- [Stored items]

______

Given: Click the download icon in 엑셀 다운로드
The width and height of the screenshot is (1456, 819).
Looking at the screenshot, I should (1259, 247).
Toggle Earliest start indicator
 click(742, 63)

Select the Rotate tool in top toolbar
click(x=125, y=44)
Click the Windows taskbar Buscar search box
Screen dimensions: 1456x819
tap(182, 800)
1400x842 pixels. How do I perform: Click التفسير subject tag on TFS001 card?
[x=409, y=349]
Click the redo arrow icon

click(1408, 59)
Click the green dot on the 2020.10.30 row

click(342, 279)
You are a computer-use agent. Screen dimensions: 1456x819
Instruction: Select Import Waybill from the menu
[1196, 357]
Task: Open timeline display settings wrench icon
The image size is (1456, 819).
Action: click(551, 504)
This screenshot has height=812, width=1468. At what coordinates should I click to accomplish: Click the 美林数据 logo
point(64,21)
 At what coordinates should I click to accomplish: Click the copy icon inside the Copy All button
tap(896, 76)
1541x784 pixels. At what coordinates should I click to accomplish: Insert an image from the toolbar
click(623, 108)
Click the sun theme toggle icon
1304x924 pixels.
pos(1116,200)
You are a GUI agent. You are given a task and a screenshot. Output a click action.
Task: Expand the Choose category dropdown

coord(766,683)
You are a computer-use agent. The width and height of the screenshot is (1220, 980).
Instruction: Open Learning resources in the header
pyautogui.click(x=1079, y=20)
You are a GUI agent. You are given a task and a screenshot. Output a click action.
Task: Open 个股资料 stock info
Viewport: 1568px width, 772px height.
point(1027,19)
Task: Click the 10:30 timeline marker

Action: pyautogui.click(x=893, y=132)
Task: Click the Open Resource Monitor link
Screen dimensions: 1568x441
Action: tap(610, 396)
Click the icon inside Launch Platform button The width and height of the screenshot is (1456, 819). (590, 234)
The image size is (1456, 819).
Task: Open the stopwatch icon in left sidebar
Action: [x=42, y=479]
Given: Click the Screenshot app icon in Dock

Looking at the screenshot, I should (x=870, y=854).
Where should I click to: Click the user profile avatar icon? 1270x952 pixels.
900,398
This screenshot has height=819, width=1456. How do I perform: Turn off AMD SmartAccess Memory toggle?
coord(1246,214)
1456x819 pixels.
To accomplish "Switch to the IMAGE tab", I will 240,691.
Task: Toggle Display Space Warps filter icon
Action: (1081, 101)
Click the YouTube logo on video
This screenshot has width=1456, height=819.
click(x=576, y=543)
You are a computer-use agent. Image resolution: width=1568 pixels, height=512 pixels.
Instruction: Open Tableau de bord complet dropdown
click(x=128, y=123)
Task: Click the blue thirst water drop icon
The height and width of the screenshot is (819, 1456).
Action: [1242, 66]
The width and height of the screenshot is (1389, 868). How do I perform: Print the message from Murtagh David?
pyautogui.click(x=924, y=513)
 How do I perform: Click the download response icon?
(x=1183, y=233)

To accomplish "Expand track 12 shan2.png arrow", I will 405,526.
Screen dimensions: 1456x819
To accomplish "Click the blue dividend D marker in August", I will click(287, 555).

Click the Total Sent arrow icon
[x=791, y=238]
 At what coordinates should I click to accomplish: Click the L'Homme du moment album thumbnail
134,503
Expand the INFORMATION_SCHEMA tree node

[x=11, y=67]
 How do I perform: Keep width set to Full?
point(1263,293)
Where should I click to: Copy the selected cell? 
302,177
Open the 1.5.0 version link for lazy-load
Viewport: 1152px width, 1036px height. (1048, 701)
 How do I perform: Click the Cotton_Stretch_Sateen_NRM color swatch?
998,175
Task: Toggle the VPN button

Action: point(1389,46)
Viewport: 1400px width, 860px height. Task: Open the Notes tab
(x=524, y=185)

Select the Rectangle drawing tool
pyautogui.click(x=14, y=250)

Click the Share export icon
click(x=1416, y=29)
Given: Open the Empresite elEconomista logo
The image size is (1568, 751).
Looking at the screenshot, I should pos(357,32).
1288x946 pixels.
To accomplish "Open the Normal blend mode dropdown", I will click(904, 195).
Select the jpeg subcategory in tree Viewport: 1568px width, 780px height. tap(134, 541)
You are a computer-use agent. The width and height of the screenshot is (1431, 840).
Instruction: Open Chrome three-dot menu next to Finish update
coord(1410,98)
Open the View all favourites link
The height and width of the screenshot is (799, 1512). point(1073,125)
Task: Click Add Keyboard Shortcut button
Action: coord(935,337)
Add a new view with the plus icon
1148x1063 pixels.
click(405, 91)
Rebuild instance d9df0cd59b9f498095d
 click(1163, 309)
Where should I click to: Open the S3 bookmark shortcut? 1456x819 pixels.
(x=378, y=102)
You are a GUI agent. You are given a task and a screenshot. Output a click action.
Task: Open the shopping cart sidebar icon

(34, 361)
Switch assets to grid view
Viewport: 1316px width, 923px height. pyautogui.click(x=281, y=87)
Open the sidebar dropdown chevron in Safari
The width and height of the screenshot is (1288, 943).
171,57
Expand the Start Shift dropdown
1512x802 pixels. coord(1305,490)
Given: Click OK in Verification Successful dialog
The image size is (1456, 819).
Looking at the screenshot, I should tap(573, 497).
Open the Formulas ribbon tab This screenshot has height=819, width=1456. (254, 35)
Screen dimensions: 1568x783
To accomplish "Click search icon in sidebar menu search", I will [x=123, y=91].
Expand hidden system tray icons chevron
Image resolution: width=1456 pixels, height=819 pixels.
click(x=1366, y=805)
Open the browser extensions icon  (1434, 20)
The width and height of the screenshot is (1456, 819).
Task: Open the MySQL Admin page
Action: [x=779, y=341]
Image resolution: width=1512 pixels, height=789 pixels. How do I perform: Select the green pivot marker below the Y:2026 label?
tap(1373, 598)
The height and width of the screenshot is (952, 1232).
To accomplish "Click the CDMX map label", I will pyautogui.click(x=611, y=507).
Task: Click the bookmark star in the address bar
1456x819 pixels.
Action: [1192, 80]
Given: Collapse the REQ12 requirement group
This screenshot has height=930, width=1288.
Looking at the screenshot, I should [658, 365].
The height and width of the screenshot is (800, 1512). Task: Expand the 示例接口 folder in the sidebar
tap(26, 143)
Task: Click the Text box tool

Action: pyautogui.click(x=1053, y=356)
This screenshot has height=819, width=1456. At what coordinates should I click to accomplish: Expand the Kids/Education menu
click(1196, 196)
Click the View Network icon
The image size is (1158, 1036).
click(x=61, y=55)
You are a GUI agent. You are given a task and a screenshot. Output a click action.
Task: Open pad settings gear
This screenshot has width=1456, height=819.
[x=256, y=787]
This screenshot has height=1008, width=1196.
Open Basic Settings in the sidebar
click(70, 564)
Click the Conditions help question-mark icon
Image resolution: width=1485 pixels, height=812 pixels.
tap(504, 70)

______

The answer must be a verbatim transcription of all the entries.

- [Task response]
Given: Click the download icon in 엑셀 다운로드
The width and height of the screenshot is (1456, 819).
Looking at the screenshot, I should (1259, 247).
Toggle Earliest start indicator
 click(742, 63)

Select the Rotate tool in top toolbar
click(x=125, y=44)
Click the Windows taskbar Buscar search box
Screen dimensions: 1456x819
tap(182, 800)
1400x842 pixels. How do I perform: Click التفسير subject tag on TFS001 card?
[x=409, y=349]
Click the redo arrow icon

click(1408, 59)
Click the green dot on the 2020.10.30 row

click(342, 279)
You are a computer-use agent. Screen dimensions: 1456x819
Instruction: Select Import Waybill from the menu
[1196, 357]
Task: Open timeline display settings wrench icon
The image size is (1456, 819).
Action: click(551, 504)
This screenshot has height=812, width=1468. At what coordinates should I click to accomplish: Click the 美林数据 logo
point(64,21)
 At what coordinates should I click to accomplish: Click the copy icon inside the Copy All button
tap(896, 76)
1541x784 pixels. At what coordinates should I click to accomplish: Insert an image from the toolbar
click(623, 108)
Click the sun theme toggle icon
1304x924 pixels.
pos(1116,200)
You are a GUI agent. You are given a task and a screenshot. Output a click action.
Task: Expand the Choose category dropdown

coord(766,683)
You are a computer-use agent. The width and height of the screenshot is (1220, 980).
Instruction: Open Learning resources in the header
pyautogui.click(x=1079, y=20)
You are a GUI agent. You are given a task and a screenshot. Output a click action.
Task: Open 个股资料 stock info
Viewport: 1568px width, 772px height.
point(1027,19)
Task: Click the 10:30 timeline marker

Action: pyautogui.click(x=893, y=132)
Task: Click the Open Resource Monitor link
Screen dimensions: 1568x441
Action: tap(610, 396)
Click the icon inside Launch Platform button The width and height of the screenshot is (1456, 819). (590, 234)
The image size is (1456, 819).
Task: Open the stopwatch icon in left sidebar
Action: [x=42, y=479]
Given: Click the Screenshot app icon in Dock

Looking at the screenshot, I should (x=870, y=854).
Where should I click to: Click the user profile avatar icon? 1270x952 pixels.
900,398
This screenshot has height=819, width=1456. How do I perform: Turn off AMD SmartAccess Memory toggle?
coord(1246,214)
1456x819 pixels.
To accomplish "Switch to the IMAGE tab", I will 240,691.
Task: Toggle Display Space Warps filter icon
Action: (1081, 101)
Click the YouTube logo on video
This screenshot has width=1456, height=819.
click(x=576, y=543)
You are a computer-use agent. Image resolution: width=1568 pixels, height=512 pixels.
Instruction: Open Tableau de bord complet dropdown
click(x=128, y=123)
Task: Click the blue thirst water drop icon
The height and width of the screenshot is (819, 1456).
Action: [1242, 66]
The width and height of the screenshot is (1389, 868). How do I perform: Print the message from Murtagh David?
pyautogui.click(x=924, y=513)
 How do I perform: Click the download response icon?
(x=1183, y=233)

To accomplish "Expand track 12 shan2.png arrow", I will 405,526.
Screen dimensions: 1456x819
To accomplish "Click the blue dividend D marker in August", I will click(287, 555).

Click the Total Sent arrow icon
[x=791, y=238]
 At what coordinates should I click to accomplish: Click the L'Homme du moment album thumbnail
134,503
Expand the INFORMATION_SCHEMA tree node

[x=11, y=67]
 How do I perform: Keep width set to Full?
point(1263,293)
Where should I click to: Copy the selected cell? 
302,177
Open the 1.5.0 version link for lazy-load
Viewport: 1152px width, 1036px height. (1048, 701)
 How do I perform: Click the Cotton_Stretch_Sateen_NRM color swatch?
998,175
Task: Toggle the VPN button

Action: point(1389,46)
Viewport: 1400px width, 860px height. Task: Open the Notes tab
(x=524, y=185)

Select the Rectangle drawing tool
pyautogui.click(x=14, y=250)

Click the Share export icon
click(x=1416, y=29)
Given: Open the Empresite elEconomista logo
The image size is (1568, 751).
Looking at the screenshot, I should pos(357,32).
1288x946 pixels.
To accomplish "Open the Normal blend mode dropdown", I will click(904, 195).
Select the jpeg subcategory in tree Viewport: 1568px width, 780px height. tap(134, 541)
You are a computer-use agent. The width and height of the screenshot is (1431, 840).
Instruction: Open Chrome three-dot menu next to Finish update
coord(1410,98)
Open the View all favourites link
The height and width of the screenshot is (799, 1512). point(1073,125)
Task: Click Add Keyboard Shortcut button
Action: coord(935,337)
Add a new view with the plus icon
1148x1063 pixels.
click(405, 91)
Rebuild instance d9df0cd59b9f498095d
 click(1163, 309)
Where should I click to: Open the S3 bookmark shortcut? 1456x819 pixels.
(x=378, y=102)
You are a GUI agent. You are given a task and a screenshot. Output a click action.
Task: Open the shopping cart sidebar icon

(34, 361)
Switch assets to grid view
Viewport: 1316px width, 923px height. pyautogui.click(x=281, y=87)
Open the sidebar dropdown chevron in Safari
The width and height of the screenshot is (1288, 943).
171,57
Expand the Start Shift dropdown
1512x802 pixels. coord(1305,490)
Given: Click OK in Verification Successful dialog
The image size is (1456, 819).
Looking at the screenshot, I should tap(573, 497).
Open the Formulas ribbon tab This screenshot has height=819, width=1456. (254, 35)
Screen dimensions: 1568x783
To accomplish "Click search icon in sidebar menu search", I will [x=123, y=91].
Expand hidden system tray icons chevron
Image resolution: width=1456 pixels, height=819 pixels.
click(x=1366, y=805)
Open the browser extensions icon  (1434, 20)
The width and height of the screenshot is (1456, 819).
Task: Open the MySQL Admin page
Action: [x=779, y=341]
Image resolution: width=1512 pixels, height=789 pixels. How do I perform: Select the green pivot marker below the Y:2026 label?
tap(1373, 598)
The height and width of the screenshot is (952, 1232).
To accomplish "Click the CDMX map label", I will pyautogui.click(x=611, y=507).
Task: Click the bookmark star in the address bar
1456x819 pixels.
Action: [1192, 80]
Given: Collapse the REQ12 requirement group
This screenshot has height=930, width=1288.
Looking at the screenshot, I should [658, 365].
The height and width of the screenshot is (800, 1512). Task: Expand the 示例接口 folder in the sidebar
tap(26, 143)
Task: Click the Text box tool

Action: pyautogui.click(x=1053, y=356)
This screenshot has height=819, width=1456. At what coordinates should I click to accomplish: Expand the Kids/Education menu
click(1196, 196)
Click the View Network icon
The image size is (1158, 1036).
click(x=61, y=55)
You are a GUI agent. You are given a task and a screenshot. Output a click action.
Task: Open pad settings gear
This screenshot has width=1456, height=819.
[x=256, y=787]
This screenshot has height=1008, width=1196.
Open Basic Settings in the sidebar
click(70, 564)
Click the Conditions help question-mark icon
Image resolution: width=1485 pixels, height=812 pixels.
tap(504, 70)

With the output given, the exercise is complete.